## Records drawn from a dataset
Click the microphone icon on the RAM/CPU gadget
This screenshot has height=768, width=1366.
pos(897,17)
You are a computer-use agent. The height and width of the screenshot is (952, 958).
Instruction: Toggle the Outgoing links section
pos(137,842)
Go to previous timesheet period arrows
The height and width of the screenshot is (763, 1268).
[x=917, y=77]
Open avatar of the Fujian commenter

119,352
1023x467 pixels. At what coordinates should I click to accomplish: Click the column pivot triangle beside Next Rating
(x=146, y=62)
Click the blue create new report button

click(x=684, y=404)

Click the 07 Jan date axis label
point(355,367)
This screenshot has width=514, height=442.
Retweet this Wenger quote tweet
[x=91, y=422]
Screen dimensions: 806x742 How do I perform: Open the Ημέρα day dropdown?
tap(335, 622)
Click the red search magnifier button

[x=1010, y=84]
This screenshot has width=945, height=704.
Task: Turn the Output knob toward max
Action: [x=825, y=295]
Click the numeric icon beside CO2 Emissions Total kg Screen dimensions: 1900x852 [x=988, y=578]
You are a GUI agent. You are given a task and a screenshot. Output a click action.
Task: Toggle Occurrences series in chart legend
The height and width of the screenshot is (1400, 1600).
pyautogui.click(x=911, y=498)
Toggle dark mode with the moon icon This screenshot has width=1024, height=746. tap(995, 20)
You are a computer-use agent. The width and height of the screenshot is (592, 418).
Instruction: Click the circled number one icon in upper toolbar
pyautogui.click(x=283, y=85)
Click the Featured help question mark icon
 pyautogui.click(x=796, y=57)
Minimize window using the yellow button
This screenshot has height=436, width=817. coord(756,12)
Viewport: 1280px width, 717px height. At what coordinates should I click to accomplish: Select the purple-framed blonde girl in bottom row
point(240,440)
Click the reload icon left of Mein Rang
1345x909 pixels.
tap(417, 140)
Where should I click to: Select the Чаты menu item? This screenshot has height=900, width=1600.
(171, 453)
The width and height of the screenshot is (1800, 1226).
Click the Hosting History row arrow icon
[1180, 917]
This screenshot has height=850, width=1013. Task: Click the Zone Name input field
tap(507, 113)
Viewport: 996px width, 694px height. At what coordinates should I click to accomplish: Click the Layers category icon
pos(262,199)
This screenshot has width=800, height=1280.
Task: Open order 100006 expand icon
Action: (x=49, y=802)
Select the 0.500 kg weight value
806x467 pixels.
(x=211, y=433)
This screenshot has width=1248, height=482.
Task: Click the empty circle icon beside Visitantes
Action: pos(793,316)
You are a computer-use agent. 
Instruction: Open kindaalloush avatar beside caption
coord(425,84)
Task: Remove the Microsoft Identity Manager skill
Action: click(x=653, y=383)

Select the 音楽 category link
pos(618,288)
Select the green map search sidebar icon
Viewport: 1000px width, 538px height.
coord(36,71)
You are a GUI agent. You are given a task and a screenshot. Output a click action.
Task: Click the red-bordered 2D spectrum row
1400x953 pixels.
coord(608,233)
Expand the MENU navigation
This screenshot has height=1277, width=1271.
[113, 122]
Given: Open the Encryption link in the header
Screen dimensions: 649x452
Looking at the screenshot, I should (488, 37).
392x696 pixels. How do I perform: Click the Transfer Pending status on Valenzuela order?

## What the task requires
Your response should consist of the records, printed exactly.

## Result
Click the microphone icon on the RAM/CPU gadget
This screenshot has height=768, width=1366.
pos(897,17)
You are a computer-use agent. The height and width of the screenshot is (952, 958).
Instruction: Toggle the Outgoing links section
pos(137,842)
Go to previous timesheet period arrows
The height and width of the screenshot is (763, 1268).
[x=917, y=77]
Open avatar of the Fujian commenter

119,352
1023x467 pixels. At what coordinates should I click to accomplish: Click the column pivot triangle beside Next Rating
(x=146, y=62)
Click the blue create new report button

click(x=684, y=404)

Click the 07 Jan date axis label
point(355,367)
This screenshot has width=514, height=442.
Retweet this Wenger quote tweet
[x=91, y=422]
Screen dimensions: 806x742 How do I perform: Open the Ημέρα day dropdown?
tap(335, 622)
Click the red search magnifier button

[x=1010, y=84]
This screenshot has width=945, height=704.
Task: Turn the Output knob toward max
Action: [x=825, y=295]
Click the numeric icon beside CO2 Emissions Total kg Screen dimensions: 1900x852 [x=988, y=578]
You are a GUI agent. You are given a task and a screenshot. Output a click action.
Task: Toggle Occurrences series in chart legend
The height and width of the screenshot is (1400, 1600).
pyautogui.click(x=911, y=498)
Toggle dark mode with the moon icon This screenshot has width=1024, height=746. tap(995, 20)
You are a computer-use agent. The width and height of the screenshot is (592, 418).
Instruction: Click the circled number one icon in upper toolbar
pyautogui.click(x=283, y=85)
Click the Featured help question mark icon
 pyautogui.click(x=796, y=57)
Minimize window using the yellow button
This screenshot has height=436, width=817. coord(756,12)
Viewport: 1280px width, 717px height. At what coordinates should I click to accomplish: Select the purple-framed blonde girl in bottom row
point(240,440)
Click the reload icon left of Mein Rang
1345x909 pixels.
tap(417, 140)
Where should I click to: Select the Чаты menu item? This screenshot has height=900, width=1600.
(171, 453)
The width and height of the screenshot is (1800, 1226).
Click the Hosting History row arrow icon
[1180, 917]
This screenshot has height=850, width=1013. Task: Click the Zone Name input field
tap(507, 113)
Viewport: 996px width, 694px height. At what coordinates should I click to accomplish: Click the Layers category icon
pos(262,199)
This screenshot has width=800, height=1280.
Task: Open order 100006 expand icon
Action: (x=49, y=802)
Select the 0.500 kg weight value
806x467 pixels.
(x=211, y=433)
This screenshot has width=1248, height=482.
Task: Click the empty circle icon beside Visitantes
Action: pos(793,316)
You are a computer-use agent. 
Instruction: Open kindaalloush avatar beside caption
coord(425,84)
Task: Remove the Microsoft Identity Manager skill
Action: click(x=653, y=383)

Select the 音楽 category link
pos(618,288)
Select the green map search sidebar icon
Viewport: 1000px width, 538px height.
coord(36,71)
You are a GUI agent. You are given a task and a screenshot. Output a click action.
Task: Click the red-bordered 2D spectrum row
1400x953 pixels.
coord(608,233)
Expand the MENU navigation
This screenshot has height=1277, width=1271.
[113, 122]
Given: Open the Encryption link in the header
Screen dimensions: 649x452
Looking at the screenshot, I should (488, 37).
392x696 pixels. How do I perform: Click the Transfer Pending status on Valenzuela order?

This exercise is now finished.